Wafd and Brotherhood form electoral alliance
From my friend Heba Fahmy, comes this story of the neo-liberal al-Wafd Party forming an alliance with the Muslim Brotherhood. Naturally, this has drawn some heavy criticism.
The FEP, headed by business tycoon Naguib Sawiris, said it didn’t want to turn the upcoming People’s Assembly elections into “second class” elections, where political powers force their guardianship over the people through a unified list, instead of having free direct elections.
Al-Wafd and the MB have actually formed an alliance before, in the 1984 parliamentary elections. At that time, Egypt used a Closed-list PR system with an extremely high threshold; a party or alliance needed eight percent of the national vote in order to enter parliament. This caused all non-NDP parties to form strange alliances in an effort to simply meet that number and gain any seats at all. At that time, Wafd was mostly free-riding off of the MB’s grassroots support and the Brotherhood was willing to tell its supporters to cast votes for a disproportionate amount of Wafd candidates. Given that they were formally banned as a party, I guess they felt this was their best option.

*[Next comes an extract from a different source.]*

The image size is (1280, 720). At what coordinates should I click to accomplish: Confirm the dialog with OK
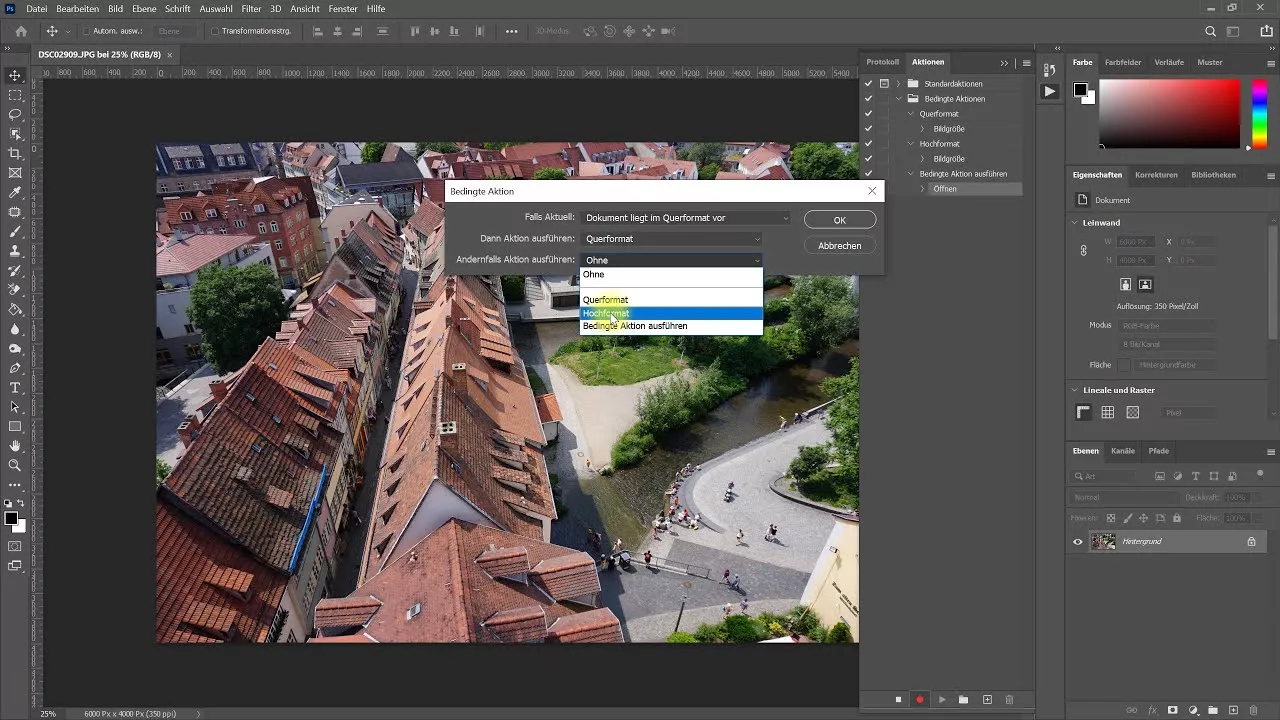(839, 219)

Present day, however, the MB is running under their newly formed Justice and Freedom Party, and will have considerably more leverage in the relationship. For the life of me, I can’t understand why Wafd would do this. They are technically one of the most popular parties, but that’s only because support for parties is so low. (The recent IRI survey placed Wafd in first place with just six percent of respondents claiming it’s their preferred organization) This certainly isn’t the action of a party that, as its leader Al-Sayed Al-Badawy claimed, are the most powerful in the country. Wafd had already damaged its creditably with its willingness to serve as the NDP’s chooses opposition in the 2010 election. I’m guessing this will not win them many more supporters.